In 2003 MeasureNet shipped its first network in the Caribbean to Pontifical Catholic University of Puerto Rico in Ponce and the University of Puerto Rico at Ponce. The United States Department of Commerce honored MeasureNet with an Export Achievement Award in 2007 for its ongoing international expansion.

A number of competitors manufacture PC, handheld, and calculator-based interface systems for academic science laboratories. These include U.S.-based Vernier Software & Technology of Beaverton, Oregon, Pasco of Roseville, California, and Texas Instruments of Dallas, Texas.

==Innovations==
=== Shared spectroscopy===
MeasureNet designed its data acquisition networks to each share a single VIS-NIR spectrometer or UV-VIS spectrometer between workstations for emission and absorption spectroscopy experiments. Typical spectrometers normally require a dedicated personal computer.

===Optical drop counter===
In 2002 MeasureNet introduced an optical, sealed cell infrared drop counter. This design calculates titration volumes by counting titrant descending through a detector aperture as it breaks an infrared beam. The sealed-cell design protects electronics from the splashes of acids and bases and is an alternative to damage-prone wire-based designs.

===Multi-function colorimeter===
The company introduced a multi-function dual-beam colorimeter into teaching laboratories in 2004 for the study of kinetics reactions. The device also enables the study of fluorescence, reflectance, and turbidity with select LED output in the visible, ultraviolet, and infrared ranges. In this dual-beam design, a reference cuvet sits adjacent to a sample cuvet as a split source beams passes through each liquid. The device detects transmittance through each cuvent simultaneously for enhanced data linearity.
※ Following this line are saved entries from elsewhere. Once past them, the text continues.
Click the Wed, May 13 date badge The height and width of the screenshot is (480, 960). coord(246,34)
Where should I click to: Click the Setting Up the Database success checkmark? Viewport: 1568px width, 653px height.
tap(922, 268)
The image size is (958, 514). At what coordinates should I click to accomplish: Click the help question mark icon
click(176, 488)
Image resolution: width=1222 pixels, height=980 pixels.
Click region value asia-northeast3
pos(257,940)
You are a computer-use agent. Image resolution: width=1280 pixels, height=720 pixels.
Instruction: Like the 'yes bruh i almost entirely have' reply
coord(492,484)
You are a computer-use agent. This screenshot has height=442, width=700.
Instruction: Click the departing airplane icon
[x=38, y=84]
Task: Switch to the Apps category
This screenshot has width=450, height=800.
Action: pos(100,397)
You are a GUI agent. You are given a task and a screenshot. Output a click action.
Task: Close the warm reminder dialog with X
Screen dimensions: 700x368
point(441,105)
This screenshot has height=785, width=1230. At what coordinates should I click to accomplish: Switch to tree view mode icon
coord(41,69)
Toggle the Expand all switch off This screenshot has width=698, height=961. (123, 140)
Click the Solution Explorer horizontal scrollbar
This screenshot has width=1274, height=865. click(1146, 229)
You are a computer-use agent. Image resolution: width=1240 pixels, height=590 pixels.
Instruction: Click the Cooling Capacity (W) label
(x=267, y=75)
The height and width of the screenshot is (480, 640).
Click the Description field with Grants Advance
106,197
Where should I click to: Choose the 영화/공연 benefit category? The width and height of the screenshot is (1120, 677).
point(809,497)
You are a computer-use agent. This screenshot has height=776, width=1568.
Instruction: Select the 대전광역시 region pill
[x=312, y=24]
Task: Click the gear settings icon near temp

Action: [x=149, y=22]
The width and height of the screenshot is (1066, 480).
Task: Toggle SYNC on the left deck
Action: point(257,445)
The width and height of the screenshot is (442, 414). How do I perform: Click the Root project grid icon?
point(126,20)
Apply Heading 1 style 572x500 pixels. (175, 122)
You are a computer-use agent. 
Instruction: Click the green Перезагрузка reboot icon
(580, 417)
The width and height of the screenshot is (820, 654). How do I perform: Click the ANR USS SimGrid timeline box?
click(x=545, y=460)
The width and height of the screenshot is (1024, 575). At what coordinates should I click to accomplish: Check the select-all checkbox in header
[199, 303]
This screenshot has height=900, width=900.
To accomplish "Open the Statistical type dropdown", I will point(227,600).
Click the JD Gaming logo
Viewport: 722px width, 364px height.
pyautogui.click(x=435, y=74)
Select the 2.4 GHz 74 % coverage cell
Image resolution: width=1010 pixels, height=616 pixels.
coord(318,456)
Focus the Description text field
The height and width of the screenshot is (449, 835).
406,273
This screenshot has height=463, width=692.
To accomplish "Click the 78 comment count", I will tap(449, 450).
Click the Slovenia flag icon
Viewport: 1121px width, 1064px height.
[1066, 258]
==Impacting the environment==
The State of Ohio Department of Development awarded MeasureNet Technology Ltd. the Governor's Award for Excellence In Energy Efficiency in 2002 for the MeasureNet System's contributions to the environment. Impacts noted included reduced electricity consumption, landfill contamination, and air pollution versus available PC-based data acquisition interfaces for science laboratories.

==Recent developments==
In an effort to give its data acquisition networks laboratory information management system or "LIMS" functionality, MeasureNet has incorporated the ability for remote storage of student data and live monitoring of acquisitions from within and outside the laboratory.